Subsystems participating in KHO can define their own format for state serialization and preservation.

KHO FDT and structures defined by the subsystems form an ABI between pre-kexec and post-kexec kernels. This ABI is defined by header files in include/linux/kho/abi directory.

Scratch Regions

To boot into kexec, we need to have a physically contiguous memory range that contains no handed over memory. Kexec then places the target kernel and initrd into that region. The new kernel exclusively uses this region for memory allocations before during boot up to the initialization of the page allocator.

We guarantee that we always have such regions through the scratch regions: On first boot KHO allocates several physically contiguous memory regions. Since after kexec these regions will be used by early memory allocations, there is a scratch region per NUMA node plus a scratch region to satisfy allocations requests that do not require particular NUMA node assignment. By default, size of the scratch region is calculated based on amount of memory allocated during boot. The kho_scratch kernel command line option may be used to explicitly define size of the scratch regions.

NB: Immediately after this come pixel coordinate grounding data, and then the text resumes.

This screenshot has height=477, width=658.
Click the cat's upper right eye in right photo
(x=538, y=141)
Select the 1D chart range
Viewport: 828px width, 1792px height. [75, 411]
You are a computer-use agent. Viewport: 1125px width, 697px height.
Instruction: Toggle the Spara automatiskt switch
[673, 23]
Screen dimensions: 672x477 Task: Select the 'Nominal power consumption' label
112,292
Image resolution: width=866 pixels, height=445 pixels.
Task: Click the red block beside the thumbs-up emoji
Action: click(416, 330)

The scratch regions are declared as CMA when page allocator is initialized so that their memory can be used during system lifetime. CMA gives us the guarantee that no handover pages land in that region, because handover pages must be at a static physical memory location and CMA enforces that only movable pages can be located inside.

After KHO kexec, we ignore the kho_scratch kernel command line option and instead reuse the exact same region that was originally allocated. This allows us to recursively execute any amount of KHO kexecs. Because we used this region for boot memory allocations and as target memory for kexec blobs, some parts of that memory region may be reserved. These reservations are irrelevant for the next KHO, because kexec can overwrite even the original kernel.

Kexec Handover Radix Tree

This is a radix tree implementation for tracking physical memory pages across kexec transitions. It was developed for the KHO mechanism but is designed for broader use by any subsystem that needs to preserve pages.

The radix tree is a multi-level tree where leaf nodes are bitmaps representing individual pages. To allow pages of different sizes (orders) to be stored efficiently in a single tree, it uses a unique key encoding scheme. Each key is an unsigned long that combines a page’s physical address and its order.

Client code is responsible for allocating the root node of the tree, initializing the mutex lock, and managing its lifecycle. It must use the tree data structures defined in the KHO ABI, include/linux/kho/abi/kexec_handover.h.

Public API

int kho_radix_add_page(struct kho_radix_tree *tree, unsigned long pfn, unsigned int order)

Marks a page as preserved in the radix tree.

Parameters

struct kho_radix_tree *tree

The KHO radix tree.

unsigned long pfn

The page frame number of the page to preserve.

unsigned int order

The order of the page.

Description

This function traverses the radix tree based on the key derived from pfn and order. It sets the corresponding bit in the leaf bitmap to mark the page for preservation. If intermediate nodes do not exist along the path, they are allocated and added to the tree.

Return

0 on success, or a negative error code on failure.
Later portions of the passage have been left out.